Assignment | Take the data below and filter it for lines containing the word "computer"; show each line found.

(Dataset entries)
--------------------------------

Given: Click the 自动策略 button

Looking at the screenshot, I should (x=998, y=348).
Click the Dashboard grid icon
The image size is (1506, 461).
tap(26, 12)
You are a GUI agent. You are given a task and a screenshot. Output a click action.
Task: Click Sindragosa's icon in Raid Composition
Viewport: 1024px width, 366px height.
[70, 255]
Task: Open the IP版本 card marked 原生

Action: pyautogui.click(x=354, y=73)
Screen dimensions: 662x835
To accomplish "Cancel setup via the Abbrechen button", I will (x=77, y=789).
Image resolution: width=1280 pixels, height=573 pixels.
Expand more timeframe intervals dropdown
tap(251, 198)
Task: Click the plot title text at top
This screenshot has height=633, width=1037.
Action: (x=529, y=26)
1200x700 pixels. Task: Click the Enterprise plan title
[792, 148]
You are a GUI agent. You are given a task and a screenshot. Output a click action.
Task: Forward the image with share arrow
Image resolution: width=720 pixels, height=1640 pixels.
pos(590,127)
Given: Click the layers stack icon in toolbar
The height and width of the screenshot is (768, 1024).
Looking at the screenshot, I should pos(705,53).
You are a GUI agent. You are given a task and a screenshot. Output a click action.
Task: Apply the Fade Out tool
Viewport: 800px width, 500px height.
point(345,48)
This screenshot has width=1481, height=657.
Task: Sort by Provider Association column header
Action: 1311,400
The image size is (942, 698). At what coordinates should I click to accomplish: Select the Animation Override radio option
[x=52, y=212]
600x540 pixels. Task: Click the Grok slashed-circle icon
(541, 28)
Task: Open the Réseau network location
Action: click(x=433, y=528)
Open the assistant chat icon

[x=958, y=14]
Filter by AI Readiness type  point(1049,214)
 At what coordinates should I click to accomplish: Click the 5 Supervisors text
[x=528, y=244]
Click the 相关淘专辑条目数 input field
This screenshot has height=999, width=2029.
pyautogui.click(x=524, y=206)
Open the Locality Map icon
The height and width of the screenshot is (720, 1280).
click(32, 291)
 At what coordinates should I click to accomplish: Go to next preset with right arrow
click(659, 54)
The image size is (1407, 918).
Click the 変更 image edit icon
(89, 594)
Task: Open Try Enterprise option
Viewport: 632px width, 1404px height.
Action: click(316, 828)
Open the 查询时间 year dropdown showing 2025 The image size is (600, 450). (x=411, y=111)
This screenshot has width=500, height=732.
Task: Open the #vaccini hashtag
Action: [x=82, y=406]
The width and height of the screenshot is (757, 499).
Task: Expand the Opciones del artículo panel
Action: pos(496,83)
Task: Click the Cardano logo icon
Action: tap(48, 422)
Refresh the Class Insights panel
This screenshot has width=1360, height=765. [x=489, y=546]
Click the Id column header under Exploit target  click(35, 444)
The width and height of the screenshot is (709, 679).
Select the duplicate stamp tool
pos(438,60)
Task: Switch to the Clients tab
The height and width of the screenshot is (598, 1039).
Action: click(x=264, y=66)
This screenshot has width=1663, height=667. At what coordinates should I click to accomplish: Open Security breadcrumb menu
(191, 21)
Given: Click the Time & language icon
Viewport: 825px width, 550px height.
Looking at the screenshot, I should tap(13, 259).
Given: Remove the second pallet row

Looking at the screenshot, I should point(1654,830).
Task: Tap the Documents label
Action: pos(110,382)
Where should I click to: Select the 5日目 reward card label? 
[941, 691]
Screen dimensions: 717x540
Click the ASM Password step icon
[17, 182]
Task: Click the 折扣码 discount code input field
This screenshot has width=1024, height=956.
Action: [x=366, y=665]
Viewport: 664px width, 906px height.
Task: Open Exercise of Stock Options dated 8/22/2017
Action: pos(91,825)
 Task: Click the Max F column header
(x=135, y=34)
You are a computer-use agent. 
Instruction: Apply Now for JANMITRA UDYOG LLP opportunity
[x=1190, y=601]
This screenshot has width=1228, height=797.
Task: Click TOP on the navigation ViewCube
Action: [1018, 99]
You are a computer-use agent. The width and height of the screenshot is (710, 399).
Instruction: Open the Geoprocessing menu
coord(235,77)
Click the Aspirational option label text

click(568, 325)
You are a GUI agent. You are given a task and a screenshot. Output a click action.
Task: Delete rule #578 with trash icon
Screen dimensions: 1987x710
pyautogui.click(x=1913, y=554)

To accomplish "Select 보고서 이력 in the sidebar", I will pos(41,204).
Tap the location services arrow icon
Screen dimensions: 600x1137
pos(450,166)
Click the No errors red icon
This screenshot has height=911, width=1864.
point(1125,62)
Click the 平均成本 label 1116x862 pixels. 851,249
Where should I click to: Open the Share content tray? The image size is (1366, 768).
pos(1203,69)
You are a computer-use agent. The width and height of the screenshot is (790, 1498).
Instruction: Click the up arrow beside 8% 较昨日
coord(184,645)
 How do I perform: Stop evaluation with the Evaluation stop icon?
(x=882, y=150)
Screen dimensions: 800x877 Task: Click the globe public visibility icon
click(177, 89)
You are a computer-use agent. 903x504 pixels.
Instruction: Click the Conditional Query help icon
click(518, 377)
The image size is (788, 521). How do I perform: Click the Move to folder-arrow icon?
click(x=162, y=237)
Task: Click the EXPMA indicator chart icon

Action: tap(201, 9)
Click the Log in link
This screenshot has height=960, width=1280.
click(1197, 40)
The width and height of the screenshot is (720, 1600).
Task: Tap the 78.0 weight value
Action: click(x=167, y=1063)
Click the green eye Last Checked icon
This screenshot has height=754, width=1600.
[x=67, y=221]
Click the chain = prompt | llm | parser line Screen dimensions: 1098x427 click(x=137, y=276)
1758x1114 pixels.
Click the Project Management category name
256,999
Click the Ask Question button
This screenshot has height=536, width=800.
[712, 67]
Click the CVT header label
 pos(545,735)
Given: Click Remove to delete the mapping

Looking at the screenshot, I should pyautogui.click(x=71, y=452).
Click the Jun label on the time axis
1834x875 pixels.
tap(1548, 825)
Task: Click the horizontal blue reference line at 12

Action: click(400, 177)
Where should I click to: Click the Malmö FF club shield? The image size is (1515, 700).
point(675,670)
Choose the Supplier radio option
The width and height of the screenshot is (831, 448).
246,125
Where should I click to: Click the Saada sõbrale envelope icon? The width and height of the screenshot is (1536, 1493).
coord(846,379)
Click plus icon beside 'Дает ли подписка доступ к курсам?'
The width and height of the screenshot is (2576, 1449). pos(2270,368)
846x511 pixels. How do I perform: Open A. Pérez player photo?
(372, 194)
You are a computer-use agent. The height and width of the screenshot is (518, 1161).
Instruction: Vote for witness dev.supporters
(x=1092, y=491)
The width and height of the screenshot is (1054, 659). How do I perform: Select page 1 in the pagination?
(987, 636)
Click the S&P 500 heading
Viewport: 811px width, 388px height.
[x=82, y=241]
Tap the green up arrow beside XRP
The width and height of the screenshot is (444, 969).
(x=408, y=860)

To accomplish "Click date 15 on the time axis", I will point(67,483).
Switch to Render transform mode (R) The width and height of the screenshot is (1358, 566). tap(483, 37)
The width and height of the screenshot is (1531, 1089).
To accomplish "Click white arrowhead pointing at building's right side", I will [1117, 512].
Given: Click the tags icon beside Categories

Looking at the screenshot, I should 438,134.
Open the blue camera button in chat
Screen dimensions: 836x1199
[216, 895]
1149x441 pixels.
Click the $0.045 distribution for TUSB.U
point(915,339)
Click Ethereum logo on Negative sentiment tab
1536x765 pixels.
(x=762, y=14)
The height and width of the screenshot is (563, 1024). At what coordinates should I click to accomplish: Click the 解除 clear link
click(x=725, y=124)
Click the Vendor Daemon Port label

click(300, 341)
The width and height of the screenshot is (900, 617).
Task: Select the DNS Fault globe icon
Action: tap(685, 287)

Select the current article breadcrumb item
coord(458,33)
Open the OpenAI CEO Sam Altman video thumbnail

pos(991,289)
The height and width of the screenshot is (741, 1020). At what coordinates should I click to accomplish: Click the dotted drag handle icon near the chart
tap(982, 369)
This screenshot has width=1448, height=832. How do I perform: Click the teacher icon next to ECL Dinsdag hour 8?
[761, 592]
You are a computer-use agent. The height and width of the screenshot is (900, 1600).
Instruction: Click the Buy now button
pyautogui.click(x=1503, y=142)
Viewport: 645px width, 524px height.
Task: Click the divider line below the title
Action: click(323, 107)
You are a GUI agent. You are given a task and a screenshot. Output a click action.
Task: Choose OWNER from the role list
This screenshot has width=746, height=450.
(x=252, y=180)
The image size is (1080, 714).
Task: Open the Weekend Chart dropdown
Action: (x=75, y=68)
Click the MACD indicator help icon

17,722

--------------------------------

Written response |
You are a computer-use agent. 
You are a computer-use agent. The width and height of the screenshot is (710, 399).
You are a computer-use agent. The width and height of the screenshot is (790, 1498).
You are a computer-use agent. 903x504 pixels.
You are a computer-use agent. The height and width of the screenshot is (518, 1161).
You are a computer-use agent. The height and width of the screenshot is (900, 1600).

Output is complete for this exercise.